[SET TASK] Rewrite everything from the line containing "Click the report's" down to the line containing "pos(30,278)", putting "scroll bar" in place of "scrollbar" and keeping the rest the same.

___ SUPPLIED RECORDS ___

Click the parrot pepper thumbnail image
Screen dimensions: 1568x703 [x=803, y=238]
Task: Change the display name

___
___ SUPPLIED RECORDS ___

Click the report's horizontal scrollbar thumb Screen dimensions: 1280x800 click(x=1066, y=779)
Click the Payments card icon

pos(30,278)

___

[EXPECTED ANSWER]
Click the report's horizontal scroll bar thumb Screen dimensions: 1280x800 click(x=1066, y=779)
Click the Payments card icon

pos(30,278)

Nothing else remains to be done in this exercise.